La peur de l’ingérence kazakhe, qui semble exagérée dans ce cas précis, reflète la réalité des affaires centrasiatiques et plus globalement eurasiatiques. Depuis la chute de l’URSS, un grand projet d’espace eurasiatique est mis en place sous l’égide de la Russie. Fondée en 2015, l’UEE a pour but de créer une zone économique exclusive afin de faciliter la circulation des biens entre ses États membres. Parallèlement, il existe l’Organisation du Traité de sécurité collective (OTSC), créée en 1992, qui implique la création de forces militaires communes. Cependant au sein de l’UEE, l’accent est mis principalement sur l’axe Russie-États membres, alors que la question de l’efficacité des rapports entre les États membres eux-mêmes reste entière. La crise diplomatique entre le Kirghizistan et le Kazakhstan le démontre très explicitement. Face aux velléités respectives de la Russie et du Kazakhstan, les deux acteurs les plus puissants dans l’espace eurasiatique, les États plus vulnérables hésitent à s’engager dans une sorte d’alliance, surtout à l’heure du « state building ». Cette donne marque une crise importante de l’intégration centrasiatique de l’UEE et explique la méfiance qui peut exister entre les différents Etats-membres de l’Union.
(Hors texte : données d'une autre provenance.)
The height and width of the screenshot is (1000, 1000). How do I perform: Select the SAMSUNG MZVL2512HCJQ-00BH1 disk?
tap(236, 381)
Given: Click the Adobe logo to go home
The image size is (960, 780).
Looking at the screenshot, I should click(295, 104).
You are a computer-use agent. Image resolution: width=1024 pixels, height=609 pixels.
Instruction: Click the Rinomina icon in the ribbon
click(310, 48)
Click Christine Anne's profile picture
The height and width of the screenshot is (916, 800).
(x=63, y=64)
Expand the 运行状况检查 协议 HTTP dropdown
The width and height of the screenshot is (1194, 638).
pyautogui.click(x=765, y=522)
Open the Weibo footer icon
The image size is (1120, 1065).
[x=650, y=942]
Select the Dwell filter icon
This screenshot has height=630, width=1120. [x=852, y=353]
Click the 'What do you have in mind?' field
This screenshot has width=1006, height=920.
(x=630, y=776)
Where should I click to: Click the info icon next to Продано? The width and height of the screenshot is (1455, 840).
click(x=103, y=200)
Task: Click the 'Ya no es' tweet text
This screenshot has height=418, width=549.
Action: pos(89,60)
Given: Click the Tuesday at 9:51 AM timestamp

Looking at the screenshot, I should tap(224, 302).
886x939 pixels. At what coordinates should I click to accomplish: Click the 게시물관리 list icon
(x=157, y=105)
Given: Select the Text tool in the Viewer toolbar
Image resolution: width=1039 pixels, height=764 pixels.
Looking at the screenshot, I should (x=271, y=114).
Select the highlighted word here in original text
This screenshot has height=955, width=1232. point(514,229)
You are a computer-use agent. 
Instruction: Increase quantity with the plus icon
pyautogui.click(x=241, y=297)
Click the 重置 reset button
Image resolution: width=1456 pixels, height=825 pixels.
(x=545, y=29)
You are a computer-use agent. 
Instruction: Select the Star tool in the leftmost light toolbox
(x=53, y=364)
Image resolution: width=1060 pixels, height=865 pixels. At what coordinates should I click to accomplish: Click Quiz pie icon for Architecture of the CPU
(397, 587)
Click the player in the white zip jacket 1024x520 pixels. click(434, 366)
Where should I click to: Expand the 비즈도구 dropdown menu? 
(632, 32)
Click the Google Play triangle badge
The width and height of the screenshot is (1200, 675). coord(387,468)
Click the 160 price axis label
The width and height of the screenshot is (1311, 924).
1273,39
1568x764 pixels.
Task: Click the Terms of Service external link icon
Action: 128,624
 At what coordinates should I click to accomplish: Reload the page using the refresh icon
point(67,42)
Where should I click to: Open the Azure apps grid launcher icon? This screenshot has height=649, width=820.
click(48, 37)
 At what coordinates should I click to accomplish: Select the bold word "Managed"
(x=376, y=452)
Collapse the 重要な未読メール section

Aujourd’hui, l’orientation politique du Kirghizistan et sa volonté de coopération avec le Kazakhstan dépendent du président nouvellement élu. Sooronbay Jeenbekov a déjà rencontré Noursoultan Nazarbaïev lors de la réunion de l’OTSC le 30 novembre et les deux présidents ont signé une « feuille de route » qui va permettre de normaliser la situation à la frontière. Alors que le caractère moins impulsif du nouveau président et ses premières déclarations permettent de nourrir l’espoir d’une résolution de la crise actuelle entre les deux États, le règlement des contradictions plus profondes reste en question.